Piranesi May 2026

Before we step into the Halls of the House, we must visit the damp, shadowy studios of 18th-century Rome.

The word “Piranesi” acts as a literary and artistic Rorschach test. Ask ten people what it means, and you will get two very different, yet equally passionate, answers.

For art historians, Piranesi is Giovanni Battista Piranesi (1720–1778), the Venetian-born etcher whose Carceri d’Invenzione (Imaginary Prisons) warped the very fabric of Neoclassical Rome into nightmares of impossible architecture.

For modern readers, Piranesi is the 2020 award-winning fantasy novel by Susanna Clarke—a haunting, gentle mystery set in a house that is infinite. Piranesi

The coincidence of the name is not a coincidence at all. Clarke’s novel is a direct literary descendant of the artist’s vision. To understand one is to unlock the other. This article serves as a deep dive into both: the creator of the prisons and the protagonist of the labyrinth.

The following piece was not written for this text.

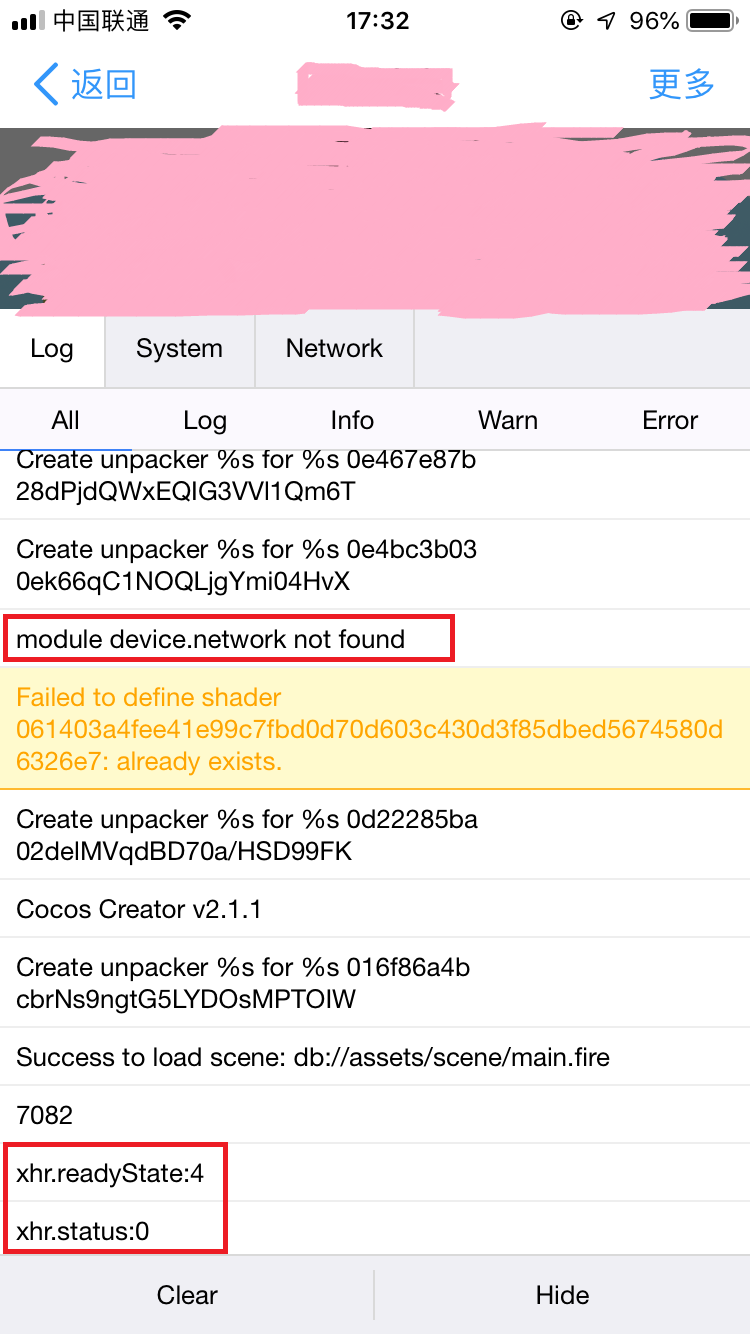Tap the rotation lock status icon

[x=572, y=21]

To search for “Piranesi” is to search for the architecture of the impossible. Whether you find the furious scratch of an 18th-century etcher or the delicate prose of a 21st-century novelist, you will find the same thing: a mirror held up to the human mind.

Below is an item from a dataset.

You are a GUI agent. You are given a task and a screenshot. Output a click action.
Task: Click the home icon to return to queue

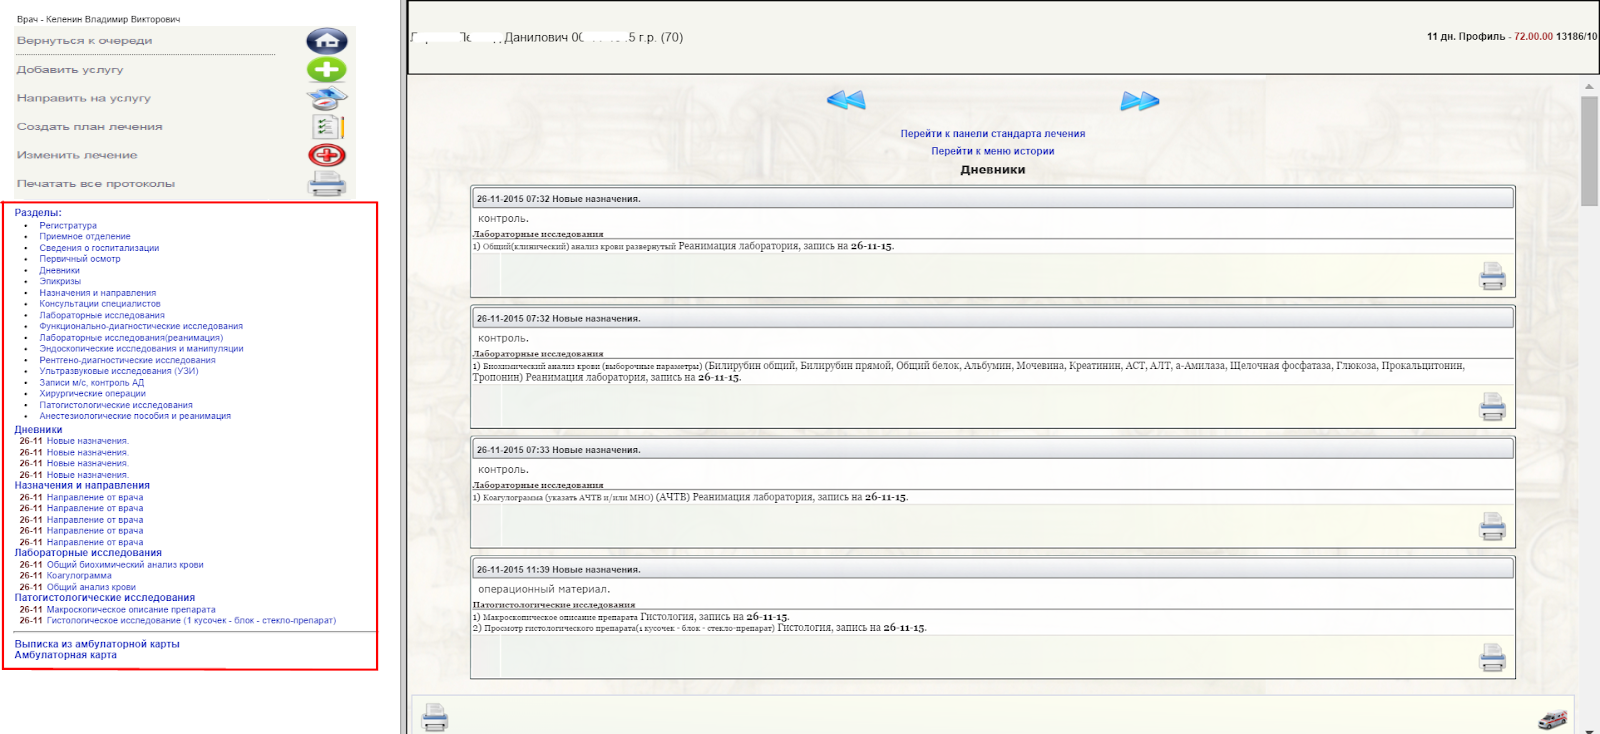[326, 41]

Giovanni Battista saw the infinite and flinched. Susanna Clarke’s character saw the infinite and smiled. Between those two reactions lies the entire range of human experience—the terror of existence and the quiet joy of simply being there to witness it. Before we step into the Halls of the

The House is there. The Statues are waiting. And Piranesi—whichever one you choose—will show you the way.

Giovanni Battista Piranesi was born in 1720 in Mogliano Veneto, near Venice. He was trained as an architect, but his true genius lay not in building structures that could withstand the weather, but in building images that could withstand time. He moved to Rome, the eternal city, and fell in love with its decay.

In the mid-18th century, Rome was a mess of grandeur. Ancient temples stood half-buried; aqueducts crumbled into gardens. While most tourists (on the Grand Tour) saw rubble, Piranesi saw a sublime, terrifying poetry. He picked up his burin (an etching tool) and created his first major series: "Le Vedute di Roma" (The Views of Rome). To search for “Piranesi” is to search for

These were not mere postcards. When Piranesi etched the Colosseum, it loomed like a giant’s ribcage. When he drew the Appian Way, it stretched into a misty, haunted horizon. He invented a new way of seeing: the capriccio—a fantastical combination of real monuments rearranged to create maximum emotional impact. His prints were bought by European aristocrats who wanted to feel the thrill of antiquity without the risk of malaria.

But it is his second major work that solidified his name as the architect of nightmares.

Piranesi is the protagonist and narrator. At the start, he is innocent, deeply spiritual, and kind. He worships the House as a benevolent giver of life. He represents a radical acceptance of circumstance; despite his imprisonment, he does not view himself as a prisoner. His character arc is about the reclamation of identity. He eventually reintegrates with his past self (Matthew), but his soul remains changed by his time in the House, making him wiser and more attuned to the magic of the world.

Clarke’s novel asks: Who are you without your memories? The protagonist has forgotten his birth name (Matthew Rose Sorensen). He has rebuilt his identity from scratch based on the virtues of observation and kindness. His identity as “Piranesi” is not a delusion; it is an aspiration.